One of the sits we came across was the Witch House. The house was owned by John Hathorne, also known as “The Hanging Judge.” Seeing and learning about that house was the first time I really began to understand the horrors of what had happened in Salem.
We continued walking around the historical residential area, seeing homes built in the late 1600s and 1700s. It is pretty amazing how many of these homes have been preserved.
The Heritage trail took us to the Witch Trials Memorial, which was quite sobering as it became clear just how horrific the events that transpired in Salem actually are.
Salem Massachusetts, we have all know is known for the witch trails. In fact, it has always peaked my curiosity and had a mystique that went along with my perception of what visiting here would be. I did not expect feel horrified and saddened by coming here. The Salem witch trials were a dark time in the colonial days. The hysteria that took place was a cumulation of hard times, unexplained behavior, and fear.
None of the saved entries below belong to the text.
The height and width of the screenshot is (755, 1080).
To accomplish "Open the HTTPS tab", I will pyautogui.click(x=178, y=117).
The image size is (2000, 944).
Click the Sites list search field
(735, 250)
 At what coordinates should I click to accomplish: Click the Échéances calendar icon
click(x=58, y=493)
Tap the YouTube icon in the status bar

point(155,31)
Children exhibited “fits” that were diagnosed as “bewitched.” The accused then escalated the hysteria by naming others in an attempt to save themselves from conviction.
As seen at The Witch Trials Memorial, the hysteria seems to have peaked in the fall of 1692, with days of multiple hangings. This experience and realization of what happened will always be with me.
The House of Seven Gables
Continuing along the Heritage Trail, we came to The House of Seven Gables, the only historical site that was open today. We walked the grounds and saw the house where Nathaniel Hawthornes was born. Here we learned that Nathaniel Hawthorne was a descendent of John Hathorne, the hanging judge. Nathaniel added the W to change the name to Hawthorne. It is not known if that was to distance himself from his great-great-grandfather, or it it was just in line with what others were doing at the time.
Nathaniel Hawthorne’s birth house had been moved to this location to prevent it being demolished to create a parking lot for the church that owned the property at its’s original location.
While visiting Salem was a different experience than I had anticipated, it was an interesting day. The little shops and witchy decor around town were fun and interesting while understanding my naivety was quite sobering. Clearly, it would have been better if we had chosen a day other than Monday or Tuesday to explore Salem, it was worth coming here. The town has done a great job of preserving the historical ‘Old Salem’ and really provides a feel for what it was like in the colonial times. The Witch Town area is a pleasant walking street with all the witchy shops and museums, although most were closed.